### Prompt
The output should consist solely of the lines running from the one that contains "Task: Toggle log scale L on indicator pane" through the end of the records below, copied exactly.

### Data for review
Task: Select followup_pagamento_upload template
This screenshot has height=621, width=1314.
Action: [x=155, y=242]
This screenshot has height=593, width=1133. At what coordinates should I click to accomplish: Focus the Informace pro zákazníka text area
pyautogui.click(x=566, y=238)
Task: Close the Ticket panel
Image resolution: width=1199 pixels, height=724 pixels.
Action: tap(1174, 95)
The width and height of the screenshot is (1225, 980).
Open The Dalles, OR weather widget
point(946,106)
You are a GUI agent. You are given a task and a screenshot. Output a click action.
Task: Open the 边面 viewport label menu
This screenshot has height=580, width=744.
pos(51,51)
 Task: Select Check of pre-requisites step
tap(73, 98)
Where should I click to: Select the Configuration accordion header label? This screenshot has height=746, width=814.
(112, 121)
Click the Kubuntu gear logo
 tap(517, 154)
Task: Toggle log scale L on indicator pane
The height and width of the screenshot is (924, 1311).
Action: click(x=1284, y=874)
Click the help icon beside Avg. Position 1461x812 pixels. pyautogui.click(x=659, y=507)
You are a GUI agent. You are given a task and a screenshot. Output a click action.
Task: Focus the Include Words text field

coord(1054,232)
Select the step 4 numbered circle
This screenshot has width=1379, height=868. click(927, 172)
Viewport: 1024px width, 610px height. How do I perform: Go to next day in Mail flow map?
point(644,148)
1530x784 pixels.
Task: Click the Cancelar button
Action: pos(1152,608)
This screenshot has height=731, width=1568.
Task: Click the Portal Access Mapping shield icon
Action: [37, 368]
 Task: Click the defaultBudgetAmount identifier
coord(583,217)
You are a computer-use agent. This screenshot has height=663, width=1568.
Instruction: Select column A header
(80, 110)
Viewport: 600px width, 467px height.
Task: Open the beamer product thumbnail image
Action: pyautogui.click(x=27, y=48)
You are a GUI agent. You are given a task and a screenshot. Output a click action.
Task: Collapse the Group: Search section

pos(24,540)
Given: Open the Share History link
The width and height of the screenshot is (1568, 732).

### Written response
Task: Toggle log scale L on indicator pane
The height and width of the screenshot is (924, 1311).
Action: click(x=1284, y=874)
Click the help icon beside Avg. Position 1461x812 pixels. pyautogui.click(x=659, y=507)
You are a GUI agent. You are given a task and a screenshot. Output a click action.
Task: Focus the Include Words text field

coord(1054,232)
Select the step 4 numbered circle
This screenshot has width=1379, height=868. click(927, 172)
Viewport: 1024px width, 610px height. How do I perform: Go to next day in Mail flow map?
point(644,148)
1530x784 pixels.
Task: Click the Cancelar button
Action: pos(1152,608)
This screenshot has height=731, width=1568.
Task: Click the Portal Access Mapping shield icon
Action: [37, 368]
 Task: Click the defaultBudgetAmount identifier
coord(583,217)
You are a computer-use agent. This screenshot has height=663, width=1568.
Instruction: Select column A header
(80, 110)
Viewport: 600px width, 467px height.
Task: Open the beamer product thumbnail image
Action: pyautogui.click(x=27, y=48)
You are a GUI agent. You are given a task and a screenshot. Output a click action.
Task: Collapse the Group: Search section

pos(24,540)
Given: Open the Share History link
The width and height of the screenshot is (1568, 732).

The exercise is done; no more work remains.